• _Exercise instructions_: Print the records below verbatim.

┌──

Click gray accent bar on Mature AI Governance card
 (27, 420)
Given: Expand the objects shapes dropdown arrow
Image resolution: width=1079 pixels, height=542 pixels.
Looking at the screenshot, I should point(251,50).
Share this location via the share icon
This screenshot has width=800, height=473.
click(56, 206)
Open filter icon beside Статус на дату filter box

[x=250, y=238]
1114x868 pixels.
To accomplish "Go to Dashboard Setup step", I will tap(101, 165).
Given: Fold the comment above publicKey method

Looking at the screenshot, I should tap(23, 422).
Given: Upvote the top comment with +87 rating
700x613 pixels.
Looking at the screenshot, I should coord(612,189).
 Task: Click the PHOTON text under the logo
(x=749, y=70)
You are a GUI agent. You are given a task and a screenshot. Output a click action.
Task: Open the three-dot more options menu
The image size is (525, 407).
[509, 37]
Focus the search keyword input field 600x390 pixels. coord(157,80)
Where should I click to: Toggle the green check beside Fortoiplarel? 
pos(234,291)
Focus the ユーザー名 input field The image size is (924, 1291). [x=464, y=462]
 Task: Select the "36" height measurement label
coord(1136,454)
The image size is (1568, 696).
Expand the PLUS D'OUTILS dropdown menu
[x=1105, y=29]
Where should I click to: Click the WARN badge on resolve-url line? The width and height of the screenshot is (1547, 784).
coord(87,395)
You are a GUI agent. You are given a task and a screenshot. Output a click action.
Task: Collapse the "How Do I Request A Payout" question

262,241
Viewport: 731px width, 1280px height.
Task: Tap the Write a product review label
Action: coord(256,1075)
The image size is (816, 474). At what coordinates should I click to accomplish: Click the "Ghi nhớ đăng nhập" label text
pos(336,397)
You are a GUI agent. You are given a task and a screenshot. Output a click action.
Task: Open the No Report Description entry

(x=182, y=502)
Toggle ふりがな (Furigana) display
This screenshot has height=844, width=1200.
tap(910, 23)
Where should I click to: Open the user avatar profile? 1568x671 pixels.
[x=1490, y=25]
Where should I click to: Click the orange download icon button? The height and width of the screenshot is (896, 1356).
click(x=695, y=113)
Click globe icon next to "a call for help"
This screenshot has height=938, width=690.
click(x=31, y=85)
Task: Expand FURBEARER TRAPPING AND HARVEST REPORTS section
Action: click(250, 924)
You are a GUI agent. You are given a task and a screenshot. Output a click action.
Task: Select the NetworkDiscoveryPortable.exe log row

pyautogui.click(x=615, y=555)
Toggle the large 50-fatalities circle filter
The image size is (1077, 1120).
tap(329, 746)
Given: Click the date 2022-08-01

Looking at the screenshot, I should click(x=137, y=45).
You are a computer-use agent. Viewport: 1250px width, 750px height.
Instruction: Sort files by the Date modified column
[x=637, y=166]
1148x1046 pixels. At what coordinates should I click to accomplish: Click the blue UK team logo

└──

• _Answer space_:
Click gray accent bar on Mature AI Governance card
 (27, 420)
Given: Expand the objects shapes dropdown arrow
Image resolution: width=1079 pixels, height=542 pixels.
Looking at the screenshot, I should point(251,50).
Share this location via the share icon
This screenshot has width=800, height=473.
click(56, 206)
Open filter icon beside Статус на дату filter box

[x=250, y=238]
1114x868 pixels.
To accomplish "Go to Dashboard Setup step", I will tap(101, 165).
Given: Fold the comment above publicKey method

Looking at the screenshot, I should tap(23, 422).
Given: Upvote the top comment with +87 rating
700x613 pixels.
Looking at the screenshot, I should coord(612,189).
 Task: Click the PHOTON text under the logo
(x=749, y=70)
You are a GUI agent. You are given a task and a screenshot. Output a click action.
Task: Open the three-dot more options menu
The image size is (525, 407).
[509, 37]
Focus the search keyword input field 600x390 pixels. coord(157,80)
Where should I click to: Toggle the green check beside Fortoiplarel? 
pos(234,291)
Focus the ユーザー名 input field The image size is (924, 1291). [x=464, y=462]
 Task: Select the "36" height measurement label
coord(1136,454)
The image size is (1568, 696).
Expand the PLUS D'OUTILS dropdown menu
[x=1105, y=29]
Where should I click to: Click the WARN badge on resolve-url line? The width and height of the screenshot is (1547, 784).
coord(87,395)
You are a GUI agent. You are given a task and a screenshot. Output a click action.
Task: Collapse the "How Do I Request A Payout" question

262,241
Viewport: 731px width, 1280px height.
Task: Tap the Write a product review label
Action: coord(256,1075)
The image size is (816, 474). At what coordinates should I click to accomplish: Click the "Ghi nhớ đăng nhập" label text
pos(336,397)
You are a GUI agent. You are given a task and a screenshot. Output a click action.
Task: Open the No Report Description entry

(x=182, y=502)
Toggle ふりがな (Furigana) display
This screenshot has height=844, width=1200.
tap(910, 23)
Where should I click to: Open the user avatar profile? 1568x671 pixels.
[x=1490, y=25]
Where should I click to: Click the orange download icon button? The height and width of the screenshot is (896, 1356).
click(x=695, y=113)
Click globe icon next to "a call for help"
This screenshot has height=938, width=690.
click(x=31, y=85)
Task: Expand FURBEARER TRAPPING AND HARVEST REPORTS section
Action: click(250, 924)
You are a GUI agent. You are given a task and a screenshot. Output a click action.
Task: Select the NetworkDiscoveryPortable.exe log row

pyautogui.click(x=615, y=555)
Toggle the large 50-fatalities circle filter
The image size is (1077, 1120).
tap(329, 746)
Given: Click the date 2022-08-01

Looking at the screenshot, I should click(x=137, y=45).
You are a computer-use agent. Viewport: 1250px width, 750px height.
Instruction: Sort files by the Date modified column
[x=637, y=166]
1148x1046 pixels. At what coordinates should I click to accomplish: Click the blue UK team logo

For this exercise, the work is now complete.